第1回 “新宿”なのに、なぜにぎわっていないの? ~1960年代の都市計画
東京都庁をご存知ですか。新宿駅の西側、西新宿の超高層ビル街にあります。新宿駅は1日に約300万の人が乗り降りする巨大な駅なのですが、その西側、西新宿を活性化し、賑わいを生み出そうという活動が始まった、という記事が新聞に載りました(2014年7月8日、日本経済新聞)。このエリアは、“新宿”なのに、なぜ賑わっていないのでしょうか。
超高層ビル街になる前の新宿の西口、西新宿には浄水場があり、その移転に伴い跡地が超高層のビル街につくり替えられました。ちょうど日本が経済的に一番右肩上がりの時代です。
1969年当時の最終的な西新宿=新宿副都心の開発計画図を見てみると、1つ1つの街区(道路と道路で囲まれたところ)が大きいことがわかります。かつ、スペースの使い方がポイントで、大きな公園や広場、歩行者デッキを広く取り、建物は細くしています。このように空間を使うことで、太陽が燦々と地面に降り注ぎ、緑豊かでとても楽しい街、生き生きとしたヒューマンスペースが創造されると、45年前は考えたわけですね。
※出典:勝田三良(監修)・河村茂『新宿街づくり物語―誕生から新都心まで300年』、鹿島出版会、1999年の142頁
ところが、このような空間をつくってみてわかったのは、全く楽しくない、ということです。

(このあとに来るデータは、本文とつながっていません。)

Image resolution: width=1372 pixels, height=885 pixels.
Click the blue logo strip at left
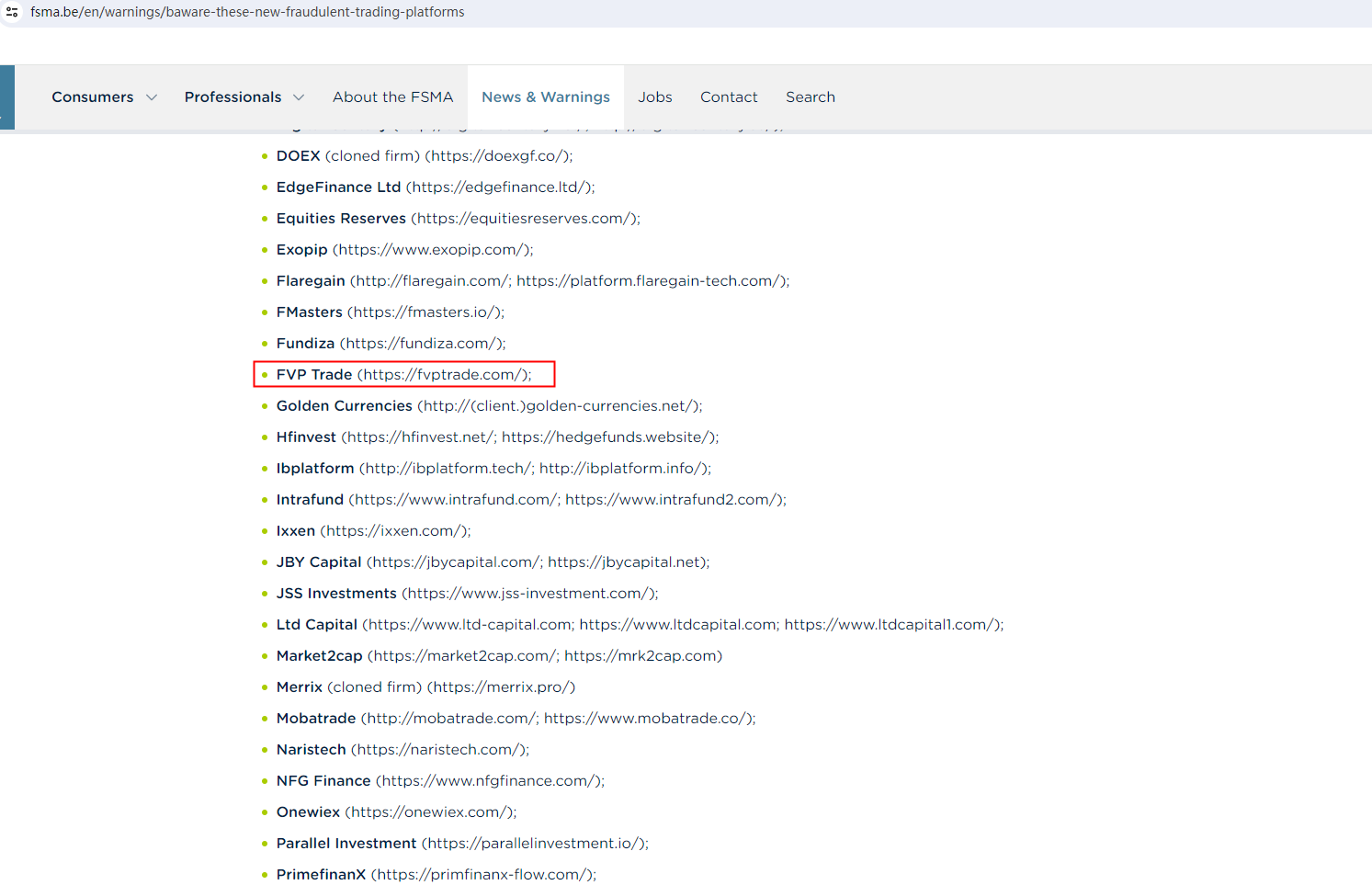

大きな街区間を移動するためには、横断歩道を渡るしかなく、また、超高層ビルは街区の少し奥まった位置に建てられているため、道沿いには緑地だけで店舗などがありません。歩いても歩いても、緑地があるだけです。
では、こちらの写真を見てください。
同じく東京の神楽坂というエリアです。一見してわかる大きな違いは、沿道の用途とスケールです。通り沿いに小さな建物が所狭しと並び、多様な店舗が入っているので、歩いているといくつかは面白い店に出会える、という楽しみがあります。
対する西新宿では、普段は全く人がいない、ただ空間があるだけです。ものすごく大きくつくれば、開放的で、人々は自由になり、とても楽しい空間になると考えたのですが、実は人間は広い空間をあまりうまく使えないのです。また、広場というのは、そこに面している周りに何があるかというのと合わせて1つの広場を構成しているのです。その意味で、例えば、都庁前広場の周りにあるのは議会棟ですから、一般の人々にとってはアクティビティが何もないのと同じなのです。
人が集まり、賑わう街とはどのようなものか、このような点から、これからの都市づくり、まちづくりを考えたいと思います。